Les Doors n’ont pas besoin que l’on digresse sur eux pour conserver leur aura. Que l’essentiel de leur discographie soit rééditée et remasterisée sous la houlette de Ray Manzarek, leur organiste,  permet de nous renvoyer plus de 40 ans en arrière, et de faire, quelque peu,  revivre la légende.

Qu’a représené pour vous le fait de réécouter et de remasteriser des musiques auxquelles vous avez participé voila près de quarante ans ?

Il m’a semblé étrange puis, ensuite, assez exaltant de nous voir tous réunis pour retravailler sur des enregistrements datant de cette époque. Ce qui était intéressant, et surtout émouvant, était de ré entendre certaines parties dont on avait presque oublié l’existence, certains détails musicaux qui, à l’époque; avaient été noyés par l’image que nous véhiculions.

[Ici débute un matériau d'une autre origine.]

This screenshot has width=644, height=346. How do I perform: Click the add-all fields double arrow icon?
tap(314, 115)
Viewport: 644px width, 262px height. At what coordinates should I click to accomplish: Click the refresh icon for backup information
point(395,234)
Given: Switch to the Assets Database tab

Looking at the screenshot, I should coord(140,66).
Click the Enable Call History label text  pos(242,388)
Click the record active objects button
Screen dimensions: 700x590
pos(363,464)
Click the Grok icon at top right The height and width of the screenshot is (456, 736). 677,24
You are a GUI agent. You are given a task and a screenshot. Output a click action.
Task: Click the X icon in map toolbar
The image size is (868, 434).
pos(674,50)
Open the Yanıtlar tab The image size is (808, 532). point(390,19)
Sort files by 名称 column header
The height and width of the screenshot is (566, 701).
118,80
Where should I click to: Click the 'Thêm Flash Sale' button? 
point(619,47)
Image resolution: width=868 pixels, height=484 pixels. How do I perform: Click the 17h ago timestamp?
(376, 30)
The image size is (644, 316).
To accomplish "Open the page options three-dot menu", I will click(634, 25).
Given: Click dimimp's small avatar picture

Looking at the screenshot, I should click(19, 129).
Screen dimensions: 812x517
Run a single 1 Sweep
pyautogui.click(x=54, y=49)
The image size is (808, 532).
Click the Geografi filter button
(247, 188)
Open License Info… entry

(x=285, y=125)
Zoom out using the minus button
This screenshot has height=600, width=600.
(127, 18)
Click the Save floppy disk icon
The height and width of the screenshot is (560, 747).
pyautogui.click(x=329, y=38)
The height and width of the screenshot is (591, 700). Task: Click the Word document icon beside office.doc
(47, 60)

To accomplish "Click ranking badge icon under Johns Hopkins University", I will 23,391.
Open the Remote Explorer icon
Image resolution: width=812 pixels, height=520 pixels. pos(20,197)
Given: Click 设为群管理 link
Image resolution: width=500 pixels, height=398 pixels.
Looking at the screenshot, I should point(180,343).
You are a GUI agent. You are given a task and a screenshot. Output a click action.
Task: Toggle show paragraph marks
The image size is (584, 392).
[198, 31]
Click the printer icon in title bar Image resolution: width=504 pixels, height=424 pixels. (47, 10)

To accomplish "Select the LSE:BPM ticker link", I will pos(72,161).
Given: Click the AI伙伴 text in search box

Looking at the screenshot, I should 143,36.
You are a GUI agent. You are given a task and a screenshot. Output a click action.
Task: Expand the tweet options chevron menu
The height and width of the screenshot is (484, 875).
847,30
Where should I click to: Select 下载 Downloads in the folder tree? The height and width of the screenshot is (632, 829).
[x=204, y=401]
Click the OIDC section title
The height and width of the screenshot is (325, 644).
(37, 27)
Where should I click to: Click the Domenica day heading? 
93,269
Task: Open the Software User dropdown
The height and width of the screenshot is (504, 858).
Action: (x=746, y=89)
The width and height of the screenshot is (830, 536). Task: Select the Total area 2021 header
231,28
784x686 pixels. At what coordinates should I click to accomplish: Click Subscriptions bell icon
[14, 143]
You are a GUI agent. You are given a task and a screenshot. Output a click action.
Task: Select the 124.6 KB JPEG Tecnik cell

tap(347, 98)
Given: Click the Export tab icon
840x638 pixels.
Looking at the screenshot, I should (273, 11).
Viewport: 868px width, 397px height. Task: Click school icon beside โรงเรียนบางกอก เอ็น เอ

Il y a les remasters, mais il y a aussi cette compilation ; quels ont été vos critères de sélection ?

Nous nous sommes déterminés en prenant en compte ce qui était, au moment où nous jouions « live », les moments les plus intenses. À partir de cela, nous nous sommes dits qu’il fallait nous baser sur ceux-ci, sur des titres qui, en principe, étaient les favoris du public. Si je veux acheter un Greatest Hits, je veux acheter le meilleur. Si j’achète un Best Of de Sly and The Family Stone ,il vaudrait mieux qu’y figure « I Want To Take You Higher », non? (Rires) N’est-ce-pas la même chose pour les Doors? Si « Light My Fire » n’y figurait pas…

En même temps les Doors n’ont jamais été un groupe qui faisait de le musique en fonction de « singles » éventuels…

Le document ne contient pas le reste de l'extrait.